WHAT TO DO – Restrict the output to the lines below starting at the one that contains "Task: Open the black" and ending at the one that contains "You are a computer-use agent. This", and restate them word for word, both ends included.
----------------
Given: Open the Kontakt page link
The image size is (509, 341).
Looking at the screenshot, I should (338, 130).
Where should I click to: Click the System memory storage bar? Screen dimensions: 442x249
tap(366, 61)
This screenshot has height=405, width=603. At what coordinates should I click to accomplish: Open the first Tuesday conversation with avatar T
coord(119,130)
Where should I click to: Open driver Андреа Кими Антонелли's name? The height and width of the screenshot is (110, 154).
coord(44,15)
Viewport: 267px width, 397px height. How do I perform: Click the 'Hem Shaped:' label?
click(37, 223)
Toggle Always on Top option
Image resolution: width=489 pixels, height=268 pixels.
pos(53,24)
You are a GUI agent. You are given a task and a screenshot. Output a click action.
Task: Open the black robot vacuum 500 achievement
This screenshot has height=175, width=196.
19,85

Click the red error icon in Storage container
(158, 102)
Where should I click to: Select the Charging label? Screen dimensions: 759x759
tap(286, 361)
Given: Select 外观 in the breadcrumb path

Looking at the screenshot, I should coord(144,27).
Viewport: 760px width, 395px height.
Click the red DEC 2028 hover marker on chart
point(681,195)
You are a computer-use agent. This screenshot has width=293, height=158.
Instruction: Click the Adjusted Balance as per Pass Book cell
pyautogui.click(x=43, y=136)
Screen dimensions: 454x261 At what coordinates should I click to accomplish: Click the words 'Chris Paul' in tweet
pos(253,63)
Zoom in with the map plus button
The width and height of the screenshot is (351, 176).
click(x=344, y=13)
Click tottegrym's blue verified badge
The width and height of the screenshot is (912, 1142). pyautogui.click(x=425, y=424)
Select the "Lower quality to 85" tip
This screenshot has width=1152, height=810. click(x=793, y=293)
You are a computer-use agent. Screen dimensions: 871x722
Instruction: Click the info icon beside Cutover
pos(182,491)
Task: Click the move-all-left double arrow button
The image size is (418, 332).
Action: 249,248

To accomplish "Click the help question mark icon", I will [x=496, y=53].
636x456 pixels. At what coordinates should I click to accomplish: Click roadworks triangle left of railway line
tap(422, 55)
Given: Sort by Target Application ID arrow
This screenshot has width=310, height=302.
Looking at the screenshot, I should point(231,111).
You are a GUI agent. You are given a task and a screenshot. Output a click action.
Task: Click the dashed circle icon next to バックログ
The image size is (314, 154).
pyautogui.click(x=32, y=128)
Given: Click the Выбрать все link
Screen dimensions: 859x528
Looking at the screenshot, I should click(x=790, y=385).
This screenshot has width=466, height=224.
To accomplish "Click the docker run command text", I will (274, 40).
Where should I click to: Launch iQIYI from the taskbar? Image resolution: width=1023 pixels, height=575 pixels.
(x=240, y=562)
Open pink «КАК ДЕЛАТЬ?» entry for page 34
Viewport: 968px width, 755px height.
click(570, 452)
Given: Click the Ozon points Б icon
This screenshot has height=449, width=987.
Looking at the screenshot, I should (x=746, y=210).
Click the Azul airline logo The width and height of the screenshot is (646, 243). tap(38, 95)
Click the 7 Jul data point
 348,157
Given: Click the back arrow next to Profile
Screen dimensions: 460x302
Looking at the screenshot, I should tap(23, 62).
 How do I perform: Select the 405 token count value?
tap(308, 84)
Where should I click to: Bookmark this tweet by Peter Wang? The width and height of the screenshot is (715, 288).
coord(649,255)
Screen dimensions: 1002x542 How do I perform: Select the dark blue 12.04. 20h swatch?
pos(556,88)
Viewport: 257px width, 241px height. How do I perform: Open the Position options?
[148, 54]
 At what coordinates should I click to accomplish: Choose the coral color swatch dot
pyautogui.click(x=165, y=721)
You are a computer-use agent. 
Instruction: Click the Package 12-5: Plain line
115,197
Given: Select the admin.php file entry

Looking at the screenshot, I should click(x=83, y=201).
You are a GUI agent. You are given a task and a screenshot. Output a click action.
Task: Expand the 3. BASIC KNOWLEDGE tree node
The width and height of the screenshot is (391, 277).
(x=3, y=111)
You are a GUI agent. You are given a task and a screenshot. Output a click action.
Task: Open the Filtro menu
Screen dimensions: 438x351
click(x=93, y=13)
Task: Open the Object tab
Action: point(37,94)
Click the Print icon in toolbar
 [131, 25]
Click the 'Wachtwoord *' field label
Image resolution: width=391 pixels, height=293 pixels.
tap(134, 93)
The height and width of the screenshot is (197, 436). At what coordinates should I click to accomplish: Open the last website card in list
----------------
SOLUTION FOR THIS EXERCISE –
Task: Open the black robot vacuum 500 achievement
This screenshot has height=175, width=196.
19,85

Click the red error icon in Storage container
(158, 102)
Where should I click to: Select the Charging label? Screen dimensions: 759x759
tap(286, 361)
Given: Select 外观 in the breadcrumb path

Looking at the screenshot, I should coord(144,27).
Viewport: 760px width, 395px height.
Click the red DEC 2028 hover marker on chart
point(681,195)
You are a computer-use agent. This screenshot has width=293, height=158.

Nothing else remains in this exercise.